**Information shown**.
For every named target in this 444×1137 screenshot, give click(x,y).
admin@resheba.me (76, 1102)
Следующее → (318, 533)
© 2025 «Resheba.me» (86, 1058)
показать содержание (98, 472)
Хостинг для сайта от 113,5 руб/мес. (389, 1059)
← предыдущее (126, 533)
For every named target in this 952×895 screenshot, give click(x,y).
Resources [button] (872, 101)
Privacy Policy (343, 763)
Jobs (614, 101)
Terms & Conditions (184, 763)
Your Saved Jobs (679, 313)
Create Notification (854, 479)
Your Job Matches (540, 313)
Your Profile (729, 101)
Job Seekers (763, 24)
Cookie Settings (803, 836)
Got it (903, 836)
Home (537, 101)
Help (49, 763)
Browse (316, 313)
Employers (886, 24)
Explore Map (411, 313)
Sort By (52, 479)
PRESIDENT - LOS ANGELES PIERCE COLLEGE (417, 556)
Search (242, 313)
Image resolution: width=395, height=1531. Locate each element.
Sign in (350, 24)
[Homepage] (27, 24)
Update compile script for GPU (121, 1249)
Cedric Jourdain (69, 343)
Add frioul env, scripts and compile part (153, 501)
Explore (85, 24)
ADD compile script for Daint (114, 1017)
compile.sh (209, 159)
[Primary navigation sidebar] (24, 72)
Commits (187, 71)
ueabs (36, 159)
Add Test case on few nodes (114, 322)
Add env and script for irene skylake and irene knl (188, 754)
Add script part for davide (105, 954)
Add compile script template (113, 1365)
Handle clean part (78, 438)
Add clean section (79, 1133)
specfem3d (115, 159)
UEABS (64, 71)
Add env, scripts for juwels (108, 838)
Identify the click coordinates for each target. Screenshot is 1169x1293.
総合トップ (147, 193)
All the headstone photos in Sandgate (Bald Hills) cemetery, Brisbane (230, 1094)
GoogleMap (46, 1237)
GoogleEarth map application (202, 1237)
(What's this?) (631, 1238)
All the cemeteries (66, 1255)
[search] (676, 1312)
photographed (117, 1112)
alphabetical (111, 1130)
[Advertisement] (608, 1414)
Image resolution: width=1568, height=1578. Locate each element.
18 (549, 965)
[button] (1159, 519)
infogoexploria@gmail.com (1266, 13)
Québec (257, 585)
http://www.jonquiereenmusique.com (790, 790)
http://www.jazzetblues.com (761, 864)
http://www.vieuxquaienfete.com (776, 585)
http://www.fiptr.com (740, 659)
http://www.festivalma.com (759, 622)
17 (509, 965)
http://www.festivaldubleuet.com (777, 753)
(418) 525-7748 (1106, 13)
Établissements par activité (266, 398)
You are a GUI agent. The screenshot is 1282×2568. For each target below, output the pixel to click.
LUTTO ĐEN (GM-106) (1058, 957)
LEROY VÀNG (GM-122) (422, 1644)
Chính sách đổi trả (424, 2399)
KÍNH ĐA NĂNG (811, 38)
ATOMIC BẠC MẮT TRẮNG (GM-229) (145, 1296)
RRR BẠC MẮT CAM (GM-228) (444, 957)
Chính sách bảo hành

**Stated problem**. Update every item above by replacing "GoogleMap" with "Google Map", leaving everything else unchanged.

**Output of the exercise**.
For every named target in this 444×1137 screenshot, give click(x,y).
admin@resheba.me (76, 1102)
Следующее → (318, 533)
© 2025 «Resheba.me» (86, 1058)
показать содержание (98, 472)
Хостинг для сайта от 113,5 руб/мес. (389, 1059)
← предыдущее (126, 533)
For every named target in this 952×895 screenshot, give click(x,y).
Resources [button] (872, 101)
Privacy Policy (343, 763)
Jobs (614, 101)
Terms & Conditions (184, 763)
Your Saved Jobs (679, 313)
Create Notification (854, 479)
Your Job Matches (540, 313)
Your Profile (729, 101)
Job Seekers (763, 24)
Cookie Settings (803, 836)
Got it (903, 836)
Home (537, 101)
Help (49, 763)
Browse (316, 313)
Employers (886, 24)
Explore Map (411, 313)
Sort By (52, 479)
PRESIDENT - LOS ANGELES PIERCE COLLEGE (417, 556)
Search (242, 313)
Image resolution: width=395, height=1531. Locate each element.
Sign in (350, 24)
[Homepage] (27, 24)
Update compile script for GPU (121, 1249)
Cedric Jourdain (69, 343)
Add frioul env, scripts and compile part (153, 501)
Explore (85, 24)
ADD compile script for Daint (114, 1017)
compile.sh (209, 159)
[Primary navigation sidebar] (24, 72)
Commits (187, 71)
ueabs (36, 159)
Add Test case on few nodes (114, 322)
Add env and script for irene skylake and irene knl (188, 754)
Add script part for davide (105, 954)
Add compile script template (113, 1365)
Handle clean part (78, 438)
Add clean section (79, 1133)
specfem3d (115, 159)
UEABS (64, 71)
Add env, scripts for juwels (108, 838)
Identify the click coordinates for each target. Screenshot is 1169x1293.
総合トップ (147, 193)
All the headstone photos in Sandgate (Bald Hills) cemetery, Brisbane (230, 1094)
Google Map (46, 1237)
GoogleEarth map application (202, 1237)
(What's this?) (631, 1238)
All the cemeteries (66, 1255)
[search] (676, 1312)
photographed (117, 1112)
alphabetical (111, 1130)
[Advertisement] (608, 1414)
Image resolution: width=1568, height=1578. Locate each element.
18 (549, 965)
[button] (1159, 519)
infogoexploria@gmail.com (1266, 13)
Québec (257, 585)
http://www.jonquiereenmusique.com (790, 790)
http://www.jazzetblues.com (761, 864)
http://www.vieuxquaienfete.com (776, 585)
http://www.fiptr.com (740, 659)
http://www.festivalma.com (759, 622)
17 (509, 965)
http://www.festivaldubleuet.com (777, 753)
(418) 525-7748 (1106, 13)
Établissements par activité (266, 398)
You are a GUI agent. The screenshot is 1282×2568. For each target below, output the pixel to click.
LUTTO ĐEN (GM-106) (1058, 957)
LEROY VÀNG (GM-122) (422, 1644)
Chính sách đổi trả (424, 2399)
KÍNH ĐA NĂNG (811, 38)
ATOMIC BẠC MẮT TRẮNG (GM-229) (145, 1296)
RRR BẠC MẮT CAM (GM-228) (444, 957)
Chính sách bảo hành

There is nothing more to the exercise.